### DOCUMENT SEGMENT
Ironically, one thing you don’t normally see at Toy Fair New York is kids. Which is a shame, because kids aren’t just consumers of toys, they’re makers too. But this year some young toy designers did make an appearance at the Javits Center to talk about their creations.
Play Fair, the Toy Industry Association’s new event for families and fans, held adjacent to the main Toy Fair convention hall, featured winners of the 2015 Young Inventor Challenge Winners at the Chicago Toy & Game Fair. Seven-year-old Kedar Narayann was on hand to explain the workings of Storibot, a board game that teaches blind children to code using tactile, velcro pieces. His mother Uma says Kedar is an “extreme learner” who loves to teach. She drew on this talent when Kedar was five by telling him the Wii was broken (it wasn’t really, she confided) and encouraging him to create games of his own. Together they started playing around with Scratch, the MIT programming software for kids. Then at the National Maker Faire in Washington, DC an adaptive technology librarian suggested they make a version for blind children. They’ve taken Storibot to numerous Maker Faires and events around the country.
######
### ENTRIES PROVIDED
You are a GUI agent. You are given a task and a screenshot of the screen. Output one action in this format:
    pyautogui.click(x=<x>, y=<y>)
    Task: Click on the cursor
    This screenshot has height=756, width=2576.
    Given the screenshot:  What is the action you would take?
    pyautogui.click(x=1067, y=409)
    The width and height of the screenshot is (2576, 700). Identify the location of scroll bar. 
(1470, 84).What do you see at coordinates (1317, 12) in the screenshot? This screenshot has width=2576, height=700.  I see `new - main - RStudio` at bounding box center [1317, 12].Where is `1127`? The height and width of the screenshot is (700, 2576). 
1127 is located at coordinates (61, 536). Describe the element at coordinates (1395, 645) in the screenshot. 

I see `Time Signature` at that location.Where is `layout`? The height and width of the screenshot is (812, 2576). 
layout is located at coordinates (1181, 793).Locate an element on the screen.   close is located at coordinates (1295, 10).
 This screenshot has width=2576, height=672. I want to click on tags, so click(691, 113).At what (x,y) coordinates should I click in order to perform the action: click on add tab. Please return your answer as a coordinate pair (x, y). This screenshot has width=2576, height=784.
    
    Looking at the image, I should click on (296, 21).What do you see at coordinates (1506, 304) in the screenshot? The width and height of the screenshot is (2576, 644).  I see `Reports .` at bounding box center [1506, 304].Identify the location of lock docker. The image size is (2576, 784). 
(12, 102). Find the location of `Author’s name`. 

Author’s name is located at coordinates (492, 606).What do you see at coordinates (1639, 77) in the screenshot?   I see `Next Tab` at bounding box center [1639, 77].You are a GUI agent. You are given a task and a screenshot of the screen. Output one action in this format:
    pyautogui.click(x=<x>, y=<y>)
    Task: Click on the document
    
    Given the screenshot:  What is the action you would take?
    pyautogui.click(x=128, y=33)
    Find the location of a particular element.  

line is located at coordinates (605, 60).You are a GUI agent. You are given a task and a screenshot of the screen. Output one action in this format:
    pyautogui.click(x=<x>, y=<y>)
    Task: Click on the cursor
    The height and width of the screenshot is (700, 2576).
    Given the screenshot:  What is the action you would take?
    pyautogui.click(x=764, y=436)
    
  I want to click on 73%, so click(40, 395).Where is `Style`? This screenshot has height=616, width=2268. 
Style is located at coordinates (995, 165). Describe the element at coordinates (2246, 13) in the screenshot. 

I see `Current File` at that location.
######
◆ **WHAT TO PRODUCE**
Extend the article about young toy inventors at Toy Fair New York, picking up right after its final sentence.

◆ **TASK OUTPUT**
Kedar’s teaching style involves a lot of questions and answers. “Are you going to move three peanut butter and jelly sandwiches? No! You’re going to move three steps. So let’s take the ‘step’ piece and put it here.” As he demonstrated, the Storibot game has three parts. One is a magnetic playing board that lets you move pieces in the shape of a girl, a rabbit, houses, etc., along a path to act out the story of “Codeylocks and the Three Bears.” Next is a felt board on which you can stick code pieces, similar to the drag-and-drop coding blocks in Scratch. These physical pieces — which include an If-Then frame to introduce conditional statements — allow even vision-impaired people to manipulate code.
The third part of the game ties it back to the computer. When you hold up the QR code on the back of the code pieces to your webcam, you can watch the program run online in the form of an animation. According to his mother Uma, there are many more levels of Storibot to be developed, and Kedar seems eager to present his game wherever he can find an audience.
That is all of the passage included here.